**CHALLENGE:**
Copy out each of the following lines word for word, with no changes.

**ROWS:**
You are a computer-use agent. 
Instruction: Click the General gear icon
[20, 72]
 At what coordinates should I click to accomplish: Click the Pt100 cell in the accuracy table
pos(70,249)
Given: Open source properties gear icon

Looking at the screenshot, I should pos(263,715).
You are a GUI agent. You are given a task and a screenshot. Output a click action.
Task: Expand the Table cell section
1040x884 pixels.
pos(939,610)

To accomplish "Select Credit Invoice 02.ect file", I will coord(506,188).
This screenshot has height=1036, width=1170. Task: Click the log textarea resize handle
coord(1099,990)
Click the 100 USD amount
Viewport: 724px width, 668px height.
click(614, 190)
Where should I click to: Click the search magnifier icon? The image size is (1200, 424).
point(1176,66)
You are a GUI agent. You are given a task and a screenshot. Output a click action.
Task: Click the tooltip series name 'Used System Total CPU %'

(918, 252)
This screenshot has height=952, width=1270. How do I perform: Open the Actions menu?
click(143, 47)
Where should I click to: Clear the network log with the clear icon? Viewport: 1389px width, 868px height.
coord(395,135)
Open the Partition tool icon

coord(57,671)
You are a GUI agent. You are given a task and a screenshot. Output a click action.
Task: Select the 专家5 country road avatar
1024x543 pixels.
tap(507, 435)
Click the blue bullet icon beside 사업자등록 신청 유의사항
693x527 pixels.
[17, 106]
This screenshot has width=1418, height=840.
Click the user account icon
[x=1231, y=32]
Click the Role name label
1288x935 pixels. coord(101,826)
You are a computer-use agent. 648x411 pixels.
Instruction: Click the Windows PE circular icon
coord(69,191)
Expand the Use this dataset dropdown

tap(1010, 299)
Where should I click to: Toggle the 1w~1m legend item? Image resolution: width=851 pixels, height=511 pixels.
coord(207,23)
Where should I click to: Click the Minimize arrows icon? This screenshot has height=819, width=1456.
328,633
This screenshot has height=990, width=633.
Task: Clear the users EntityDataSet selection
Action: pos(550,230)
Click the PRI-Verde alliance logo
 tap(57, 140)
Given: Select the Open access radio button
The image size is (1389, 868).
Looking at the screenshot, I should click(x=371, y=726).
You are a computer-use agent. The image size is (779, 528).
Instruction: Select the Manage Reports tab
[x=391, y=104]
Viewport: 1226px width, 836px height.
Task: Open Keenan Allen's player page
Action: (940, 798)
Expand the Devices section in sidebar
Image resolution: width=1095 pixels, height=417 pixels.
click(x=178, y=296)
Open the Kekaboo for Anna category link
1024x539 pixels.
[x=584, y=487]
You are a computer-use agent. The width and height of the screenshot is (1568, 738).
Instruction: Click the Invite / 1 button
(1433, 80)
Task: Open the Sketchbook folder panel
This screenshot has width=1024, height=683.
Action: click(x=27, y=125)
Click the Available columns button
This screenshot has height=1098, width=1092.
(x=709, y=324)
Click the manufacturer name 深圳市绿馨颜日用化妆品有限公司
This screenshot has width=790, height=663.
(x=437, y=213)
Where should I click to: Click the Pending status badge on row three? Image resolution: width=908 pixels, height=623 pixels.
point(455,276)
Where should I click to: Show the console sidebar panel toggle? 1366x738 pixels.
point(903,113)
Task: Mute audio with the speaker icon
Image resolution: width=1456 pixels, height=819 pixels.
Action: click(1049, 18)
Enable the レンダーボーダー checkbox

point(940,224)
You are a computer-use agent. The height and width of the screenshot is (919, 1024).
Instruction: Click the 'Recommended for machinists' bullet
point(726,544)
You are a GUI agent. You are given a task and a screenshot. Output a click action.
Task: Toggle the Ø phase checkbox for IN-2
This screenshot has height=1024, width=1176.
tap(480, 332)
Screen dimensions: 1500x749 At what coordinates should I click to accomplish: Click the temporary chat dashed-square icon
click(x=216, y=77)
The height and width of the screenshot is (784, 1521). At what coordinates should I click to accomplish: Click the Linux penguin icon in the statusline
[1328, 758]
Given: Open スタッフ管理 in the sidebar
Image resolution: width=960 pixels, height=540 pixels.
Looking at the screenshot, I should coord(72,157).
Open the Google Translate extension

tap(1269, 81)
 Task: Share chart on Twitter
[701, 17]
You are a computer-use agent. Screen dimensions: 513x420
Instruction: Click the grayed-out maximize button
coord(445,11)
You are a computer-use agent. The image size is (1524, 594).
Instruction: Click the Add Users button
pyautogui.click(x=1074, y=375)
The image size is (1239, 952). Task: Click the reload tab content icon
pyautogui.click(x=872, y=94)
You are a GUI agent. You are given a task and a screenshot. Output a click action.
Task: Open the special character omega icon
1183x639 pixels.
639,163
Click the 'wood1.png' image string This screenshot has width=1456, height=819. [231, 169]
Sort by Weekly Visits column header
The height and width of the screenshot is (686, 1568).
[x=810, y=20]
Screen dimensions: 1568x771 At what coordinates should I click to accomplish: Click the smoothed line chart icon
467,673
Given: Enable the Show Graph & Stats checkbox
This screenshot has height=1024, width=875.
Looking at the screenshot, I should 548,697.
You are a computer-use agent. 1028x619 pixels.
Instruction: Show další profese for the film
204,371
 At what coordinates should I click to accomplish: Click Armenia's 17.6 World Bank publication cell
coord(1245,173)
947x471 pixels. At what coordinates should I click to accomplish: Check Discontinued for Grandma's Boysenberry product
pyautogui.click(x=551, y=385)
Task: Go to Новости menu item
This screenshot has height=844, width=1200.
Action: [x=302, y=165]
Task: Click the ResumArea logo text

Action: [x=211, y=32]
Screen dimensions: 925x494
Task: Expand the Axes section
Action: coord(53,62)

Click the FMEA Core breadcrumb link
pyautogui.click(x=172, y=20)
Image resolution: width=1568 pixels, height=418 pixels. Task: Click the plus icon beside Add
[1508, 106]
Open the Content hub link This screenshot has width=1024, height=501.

**FULL SOLUTION:**
You are a computer-use agent. 
Instruction: Click the General gear icon
[20, 72]
 At what coordinates should I click to accomplish: Click the Pt100 cell in the accuracy table
pos(70,249)
Given: Open source properties gear icon

Looking at the screenshot, I should pos(263,715).
You are a GUI agent. You are given a task and a screenshot. Output a click action.
Task: Expand the Table cell section
1040x884 pixels.
pos(939,610)

To accomplish "Select Credit Invoice 02.ect file", I will coord(506,188).
This screenshot has height=1036, width=1170. Task: Click the log textarea resize handle
coord(1099,990)
Click the 100 USD amount
Viewport: 724px width, 668px height.
click(614, 190)
Where should I click to: Click the search magnifier icon? The image size is (1200, 424).
point(1176,66)
You are a GUI agent. You are given a task and a screenshot. Output a click action.
Task: Click the tooltip series name 'Used System Total CPU %'

(918, 252)
This screenshot has height=952, width=1270. How do I perform: Open the Actions menu?
click(143, 47)
Where should I click to: Clear the network log with the clear icon? Viewport: 1389px width, 868px height.
coord(395,135)
Open the Partition tool icon

coord(57,671)
You are a GUI agent. You are given a task and a screenshot. Output a click action.
Task: Select the 专家5 country road avatar
1024x543 pixels.
tap(507, 435)
Click the blue bullet icon beside 사업자등록 신청 유의사항
693x527 pixels.
[17, 106]
This screenshot has width=1418, height=840.
Click the user account icon
[x=1231, y=32]
Click the Role name label
1288x935 pixels. coord(101,826)
You are a computer-use agent. 648x411 pixels.
Instruction: Click the Windows PE circular icon
coord(69,191)
Expand the Use this dataset dropdown

tap(1010, 299)
Where should I click to: Toggle the 1w~1m legend item? Image resolution: width=851 pixels, height=511 pixels.
coord(207,23)
Where should I click to: Click the Minimize arrows icon? This screenshot has height=819, width=1456.
328,633
This screenshot has height=990, width=633.
Task: Clear the users EntityDataSet selection
Action: pos(550,230)
Click the PRI-Verde alliance logo
 tap(57, 140)
Given: Select the Open access radio button
The image size is (1389, 868).
Looking at the screenshot, I should click(x=371, y=726).
You are a computer-use agent. The image size is (779, 528).
Instruction: Select the Manage Reports tab
[x=391, y=104]
Viewport: 1226px width, 836px height.
Task: Open Keenan Allen's player page
Action: (940, 798)
Expand the Devices section in sidebar
Image resolution: width=1095 pixels, height=417 pixels.
click(x=178, y=296)
Open the Kekaboo for Anna category link
1024x539 pixels.
[x=584, y=487]
You are a computer-use agent. The width and height of the screenshot is (1568, 738).
Instruction: Click the Invite / 1 button
(1433, 80)
Task: Open the Sketchbook folder panel
This screenshot has width=1024, height=683.
Action: click(x=27, y=125)
Click the Available columns button
This screenshot has height=1098, width=1092.
(x=709, y=324)
Click the manufacturer name 深圳市绿馨颜日用化妆品有限公司
This screenshot has width=790, height=663.
(x=437, y=213)
Where should I click to: Click the Pending status badge on row three? Image resolution: width=908 pixels, height=623 pixels.
point(455,276)
Where should I click to: Show the console sidebar panel toggle? 1366x738 pixels.
point(903,113)
Task: Mute audio with the speaker icon
Image resolution: width=1456 pixels, height=819 pixels.
Action: click(1049, 18)
Enable the レンダーボーダー checkbox

point(940,224)
You are a computer-use agent. The height and width of the screenshot is (919, 1024).
Instruction: Click the 'Recommended for machinists' bullet
point(726,544)
You are a GUI agent. You are given a task and a screenshot. Output a click action.
Task: Toggle the Ø phase checkbox for IN-2
This screenshot has height=1024, width=1176.
tap(480, 332)
Screen dimensions: 1500x749 At what coordinates should I click to accomplish: Click the temporary chat dashed-square icon
click(x=216, y=77)
The height and width of the screenshot is (784, 1521). At what coordinates should I click to accomplish: Click the Linux penguin icon in the statusline
[1328, 758]
Given: Open スタッフ管理 in the sidebar
Image resolution: width=960 pixels, height=540 pixels.
Looking at the screenshot, I should coord(72,157).
Open the Google Translate extension

tap(1269, 81)
 Task: Share chart on Twitter
[701, 17]
You are a computer-use agent. Screen dimensions: 513x420
Instruction: Click the grayed-out maximize button
coord(445,11)
You are a computer-use agent. The image size is (1524, 594).
Instruction: Click the Add Users button
pyautogui.click(x=1074, y=375)
The image size is (1239, 952). Task: Click the reload tab content icon
pyautogui.click(x=872, y=94)
You are a GUI agent. You are given a task and a screenshot. Output a click action.
Task: Open the special character omega icon
1183x639 pixels.
639,163
Click the 'wood1.png' image string This screenshot has width=1456, height=819. [231, 169]
Sort by Weekly Visits column header
The height and width of the screenshot is (686, 1568).
[x=810, y=20]
Screen dimensions: 1568x771 At what coordinates should I click to accomplish: Click the smoothed line chart icon
467,673
Given: Enable the Show Graph & Stats checkbox
This screenshot has height=1024, width=875.
Looking at the screenshot, I should 548,697.
You are a computer-use agent. 1028x619 pixels.
Instruction: Show další profese for the film
204,371
 At what coordinates should I click to accomplish: Click Armenia's 17.6 World Bank publication cell
coord(1245,173)
947x471 pixels. At what coordinates should I click to accomplish: Check Discontinued for Grandma's Boysenberry product
pyautogui.click(x=551, y=385)
Task: Go to Новости menu item
This screenshot has height=844, width=1200.
Action: [x=302, y=165]
Task: Click the ResumArea logo text

Action: [x=211, y=32]
Screen dimensions: 925x494
Task: Expand the Axes section
Action: coord(53,62)

Click the FMEA Core breadcrumb link
pyautogui.click(x=172, y=20)
Image resolution: width=1568 pixels, height=418 pixels. Task: Click the plus icon beside Add
[1508, 106]
Open the Content hub link This screenshot has width=1024, height=501.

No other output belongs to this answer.